Jo Richardson explores the lack of adequate social housing in the UK, finding that it is partly due to planning and finance processes and insufficient capital funding from government, and partly due to rejection of new developments by local people and an inability to get developers to see that building social homes is ‘viable’. Negotiation with local people in the planning process for new housing, as well as possible learning and adaptation from long-running tax incentive schemes in other countries, could help solve the issue.
There is a long standing consensus that we are not building enough homes in England. There have been a plethora reports over the last decade starting with the Barker Review in 2004. Alan Holmans has recently analysed the 2011 Census and other data to suggest new estimates of housing need and demand to 2031. For the planning period to 2031, Holmans projects that there will be an approximate 20% population increase in that time giving rise to a need in England for over 240,000 additional homes per annum, of which about one third will require some form of subsidy to meet affordability needs. The current rate of building is delivering just under half of what is needed. The issue has been picked up as a key election issue for Labour with Ed Miliband promising by the end of a first term of a Labour parliament 200,000 homes a year will be being built.
There has also been considerable scepticism among academics and policy makers over the Government’s ‘Help to Buy’ scheme. The Royal Institute of Chartered Surveyors have suggested there should be cap on house prices to improve stability. The Government and the Bank of England are now in the process of agreeing a protocol to prevent a housing bubble because of Help to Buy. However, the fundamental problem is the lack of supply. There are two broad areas of complex and contested issues that have kept the supply low:
- Land supply, infrastructure + planning process
- Financing + affordability
There is a challenge in accessing suitable land for development and getting planning permission for new homes and other accommodation to be built. So-called ‘Nimbyism’ is not the only barrier in the planning process; although objection to new planning applications is a key challenge (and especially so for more marginalised groups such as for Gypsy and Traveller site development). Negotiation and conflict resolution approaches are one part of the solution in getting communities together to see other points of view in the contentious ‘need for homes’ versus ‘the countryside’ debate.

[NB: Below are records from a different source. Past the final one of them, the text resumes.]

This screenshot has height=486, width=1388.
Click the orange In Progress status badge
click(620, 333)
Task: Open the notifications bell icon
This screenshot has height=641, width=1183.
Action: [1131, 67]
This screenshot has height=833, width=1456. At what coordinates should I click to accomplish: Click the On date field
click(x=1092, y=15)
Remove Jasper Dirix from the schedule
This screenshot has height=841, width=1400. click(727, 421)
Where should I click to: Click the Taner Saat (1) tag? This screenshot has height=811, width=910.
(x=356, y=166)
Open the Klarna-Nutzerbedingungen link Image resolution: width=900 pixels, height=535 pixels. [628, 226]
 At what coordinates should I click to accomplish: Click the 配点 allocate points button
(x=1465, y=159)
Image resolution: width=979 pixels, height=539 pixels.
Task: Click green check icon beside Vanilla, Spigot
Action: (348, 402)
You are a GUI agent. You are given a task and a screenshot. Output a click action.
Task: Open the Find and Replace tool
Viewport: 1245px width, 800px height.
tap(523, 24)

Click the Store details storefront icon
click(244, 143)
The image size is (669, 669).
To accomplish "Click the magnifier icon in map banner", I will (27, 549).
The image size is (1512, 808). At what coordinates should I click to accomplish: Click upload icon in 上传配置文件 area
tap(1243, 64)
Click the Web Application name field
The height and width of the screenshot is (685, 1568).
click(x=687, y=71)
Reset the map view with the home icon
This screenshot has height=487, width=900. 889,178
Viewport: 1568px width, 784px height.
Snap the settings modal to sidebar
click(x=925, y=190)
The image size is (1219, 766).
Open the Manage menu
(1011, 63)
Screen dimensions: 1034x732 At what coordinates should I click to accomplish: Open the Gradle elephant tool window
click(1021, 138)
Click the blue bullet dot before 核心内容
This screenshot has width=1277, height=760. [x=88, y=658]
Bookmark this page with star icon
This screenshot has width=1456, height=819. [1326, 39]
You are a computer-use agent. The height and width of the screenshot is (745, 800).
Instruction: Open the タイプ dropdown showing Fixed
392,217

A further difficulty in identifying sites for housing development has been land-banking where permissions have been achieved but the owner has not started development, either because of assessments of viability or in the hope that rising prices in the future can be achieved by slowing processes down. This was an issue in Ed Miliband’s sights during his September 2013 Labour Party conference speech when he suggested that landowners with planning permission would either have to use it or lose it. However, under the current Government there seems to be some sympathy for developers still trying to negotiate down any planning permission conditions to provide affordable housing. Recently, Secretary of State Eric Pickles supported an Inspector’s decision upholding the appeal by a developer that the Tower Hamlets requirement to provide 30% of a new development as affordable housing was ‘unviable’. The Growth and Infrastructure Act (2013) has also brought in a new process of appeal on stalled developments seen now as unviable due to the affordable housing requirements placed on the developer.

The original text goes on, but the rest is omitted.